§ WHAT TO WORK ON
Retype the records from their first line through the line containing "Looking at the screenshot, I should 276,152.", keeping every character unchanged. Leave the pictures out of your copy.

════

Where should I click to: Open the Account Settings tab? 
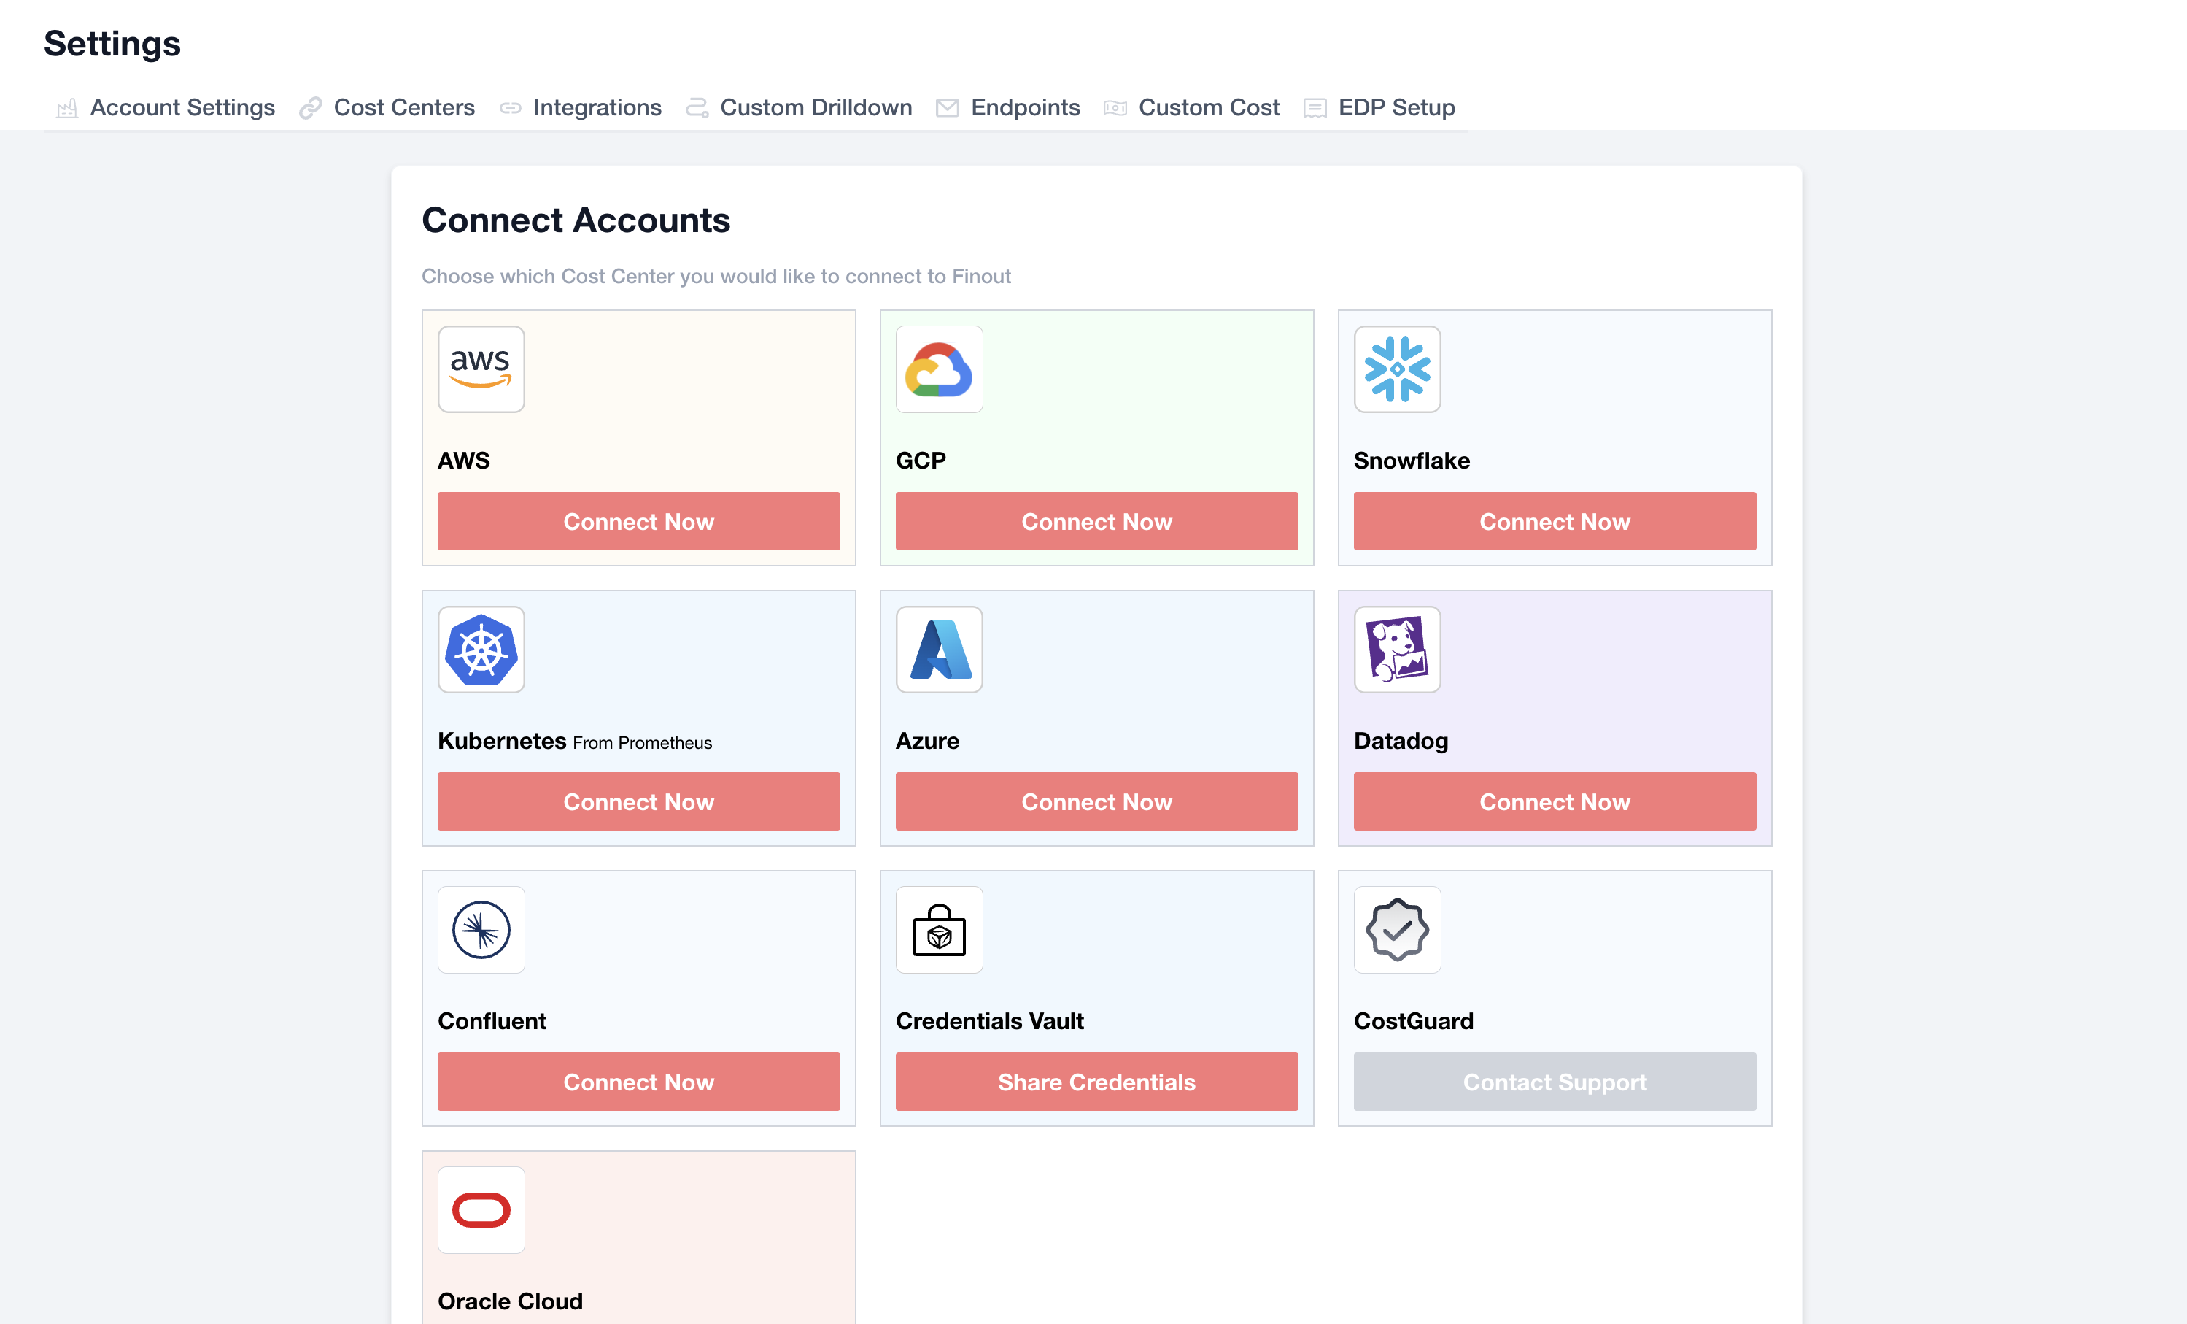pyautogui.click(x=182, y=107)
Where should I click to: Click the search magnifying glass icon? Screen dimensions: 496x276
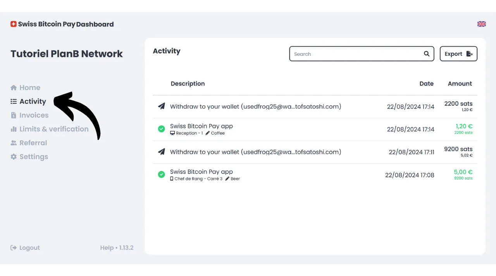click(x=426, y=54)
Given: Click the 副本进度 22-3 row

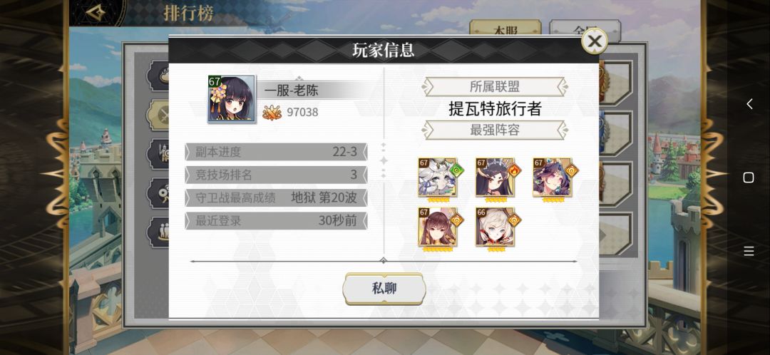Looking at the screenshot, I should 276,152.
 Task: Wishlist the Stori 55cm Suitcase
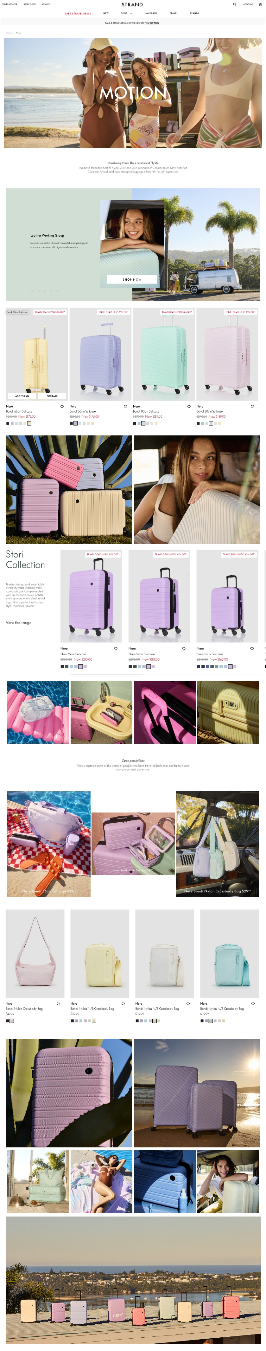pos(252,649)
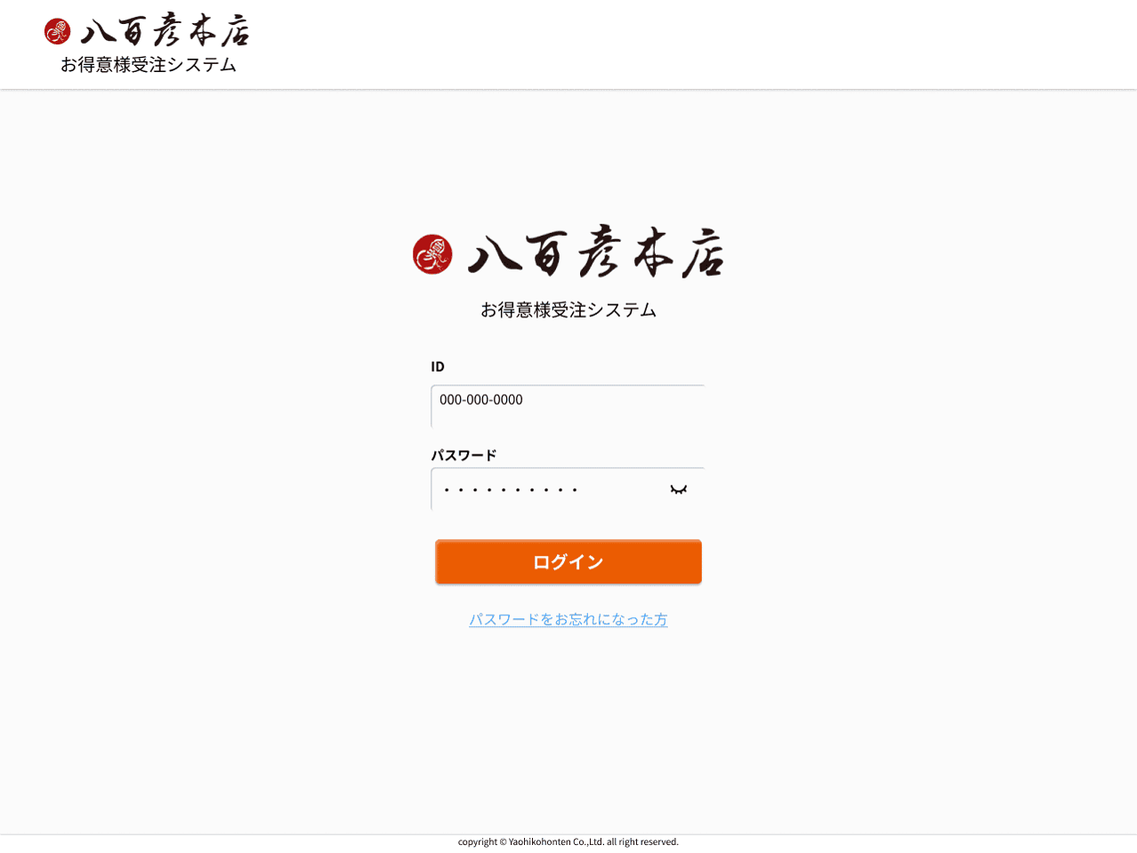The height and width of the screenshot is (853, 1137).
Task: Click the 000-000-0000 text in ID field
Action: 481,400
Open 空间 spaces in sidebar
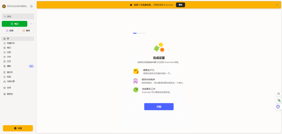This screenshot has height=134, width=282. [9, 88]
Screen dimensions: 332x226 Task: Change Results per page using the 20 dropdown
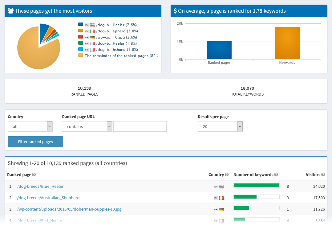pos(220,126)

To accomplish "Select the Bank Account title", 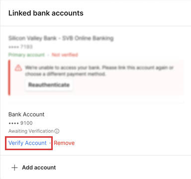I will (26, 114).
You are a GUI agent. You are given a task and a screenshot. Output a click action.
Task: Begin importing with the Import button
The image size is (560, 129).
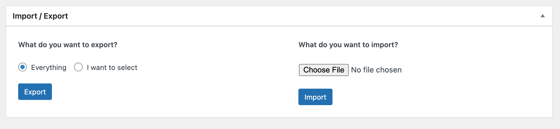pyautogui.click(x=315, y=97)
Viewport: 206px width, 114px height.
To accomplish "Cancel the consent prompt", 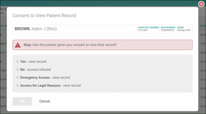I will pyautogui.click(x=45, y=101).
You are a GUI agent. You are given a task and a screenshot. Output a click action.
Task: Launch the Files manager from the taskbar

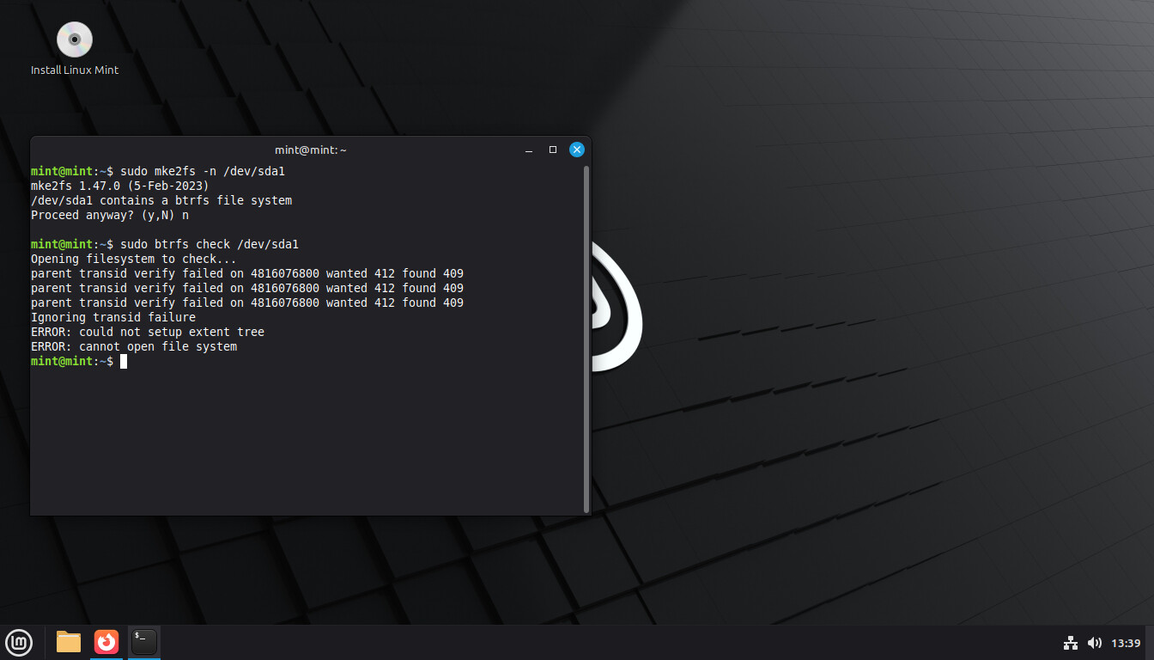point(69,642)
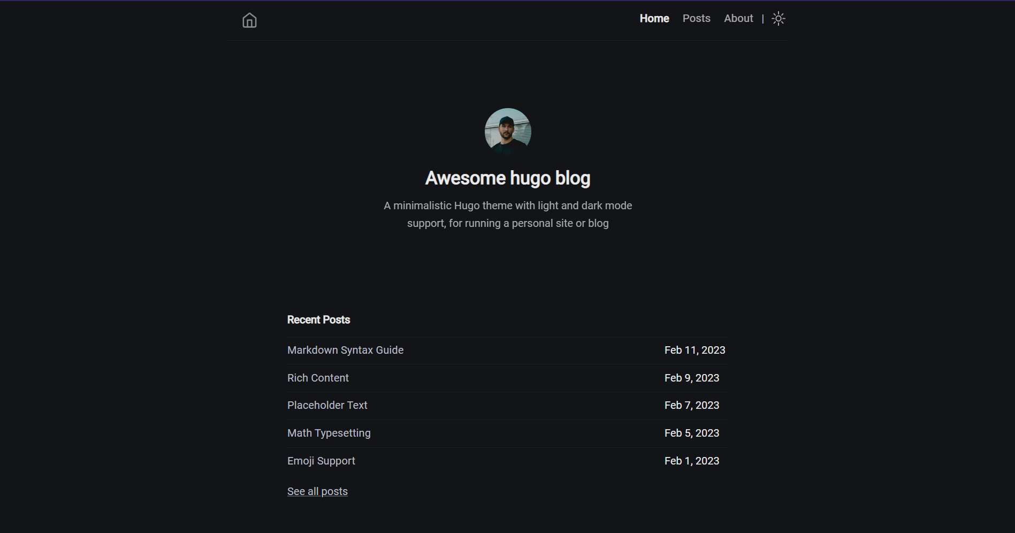The image size is (1015, 533).
Task: Click the Feb 7, 2023 date
Action: click(x=691, y=406)
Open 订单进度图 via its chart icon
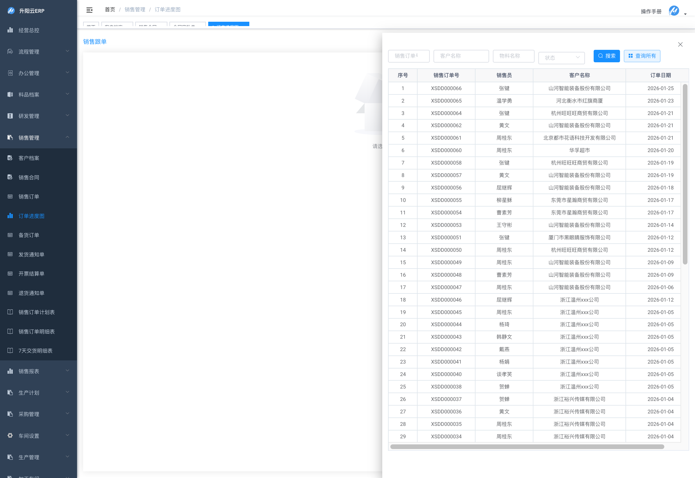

════

§ EXERCISE OUTPUT
Where should I click to: Open the Account Settings tab? 
pyautogui.click(x=182, y=107)
Where should I click to: Click the search magnifying glass icon? Screen dimensions: 496x276
click(x=426, y=54)
Given: Click the 副本进度 22-3 row

Looking at the screenshot, I should 276,152.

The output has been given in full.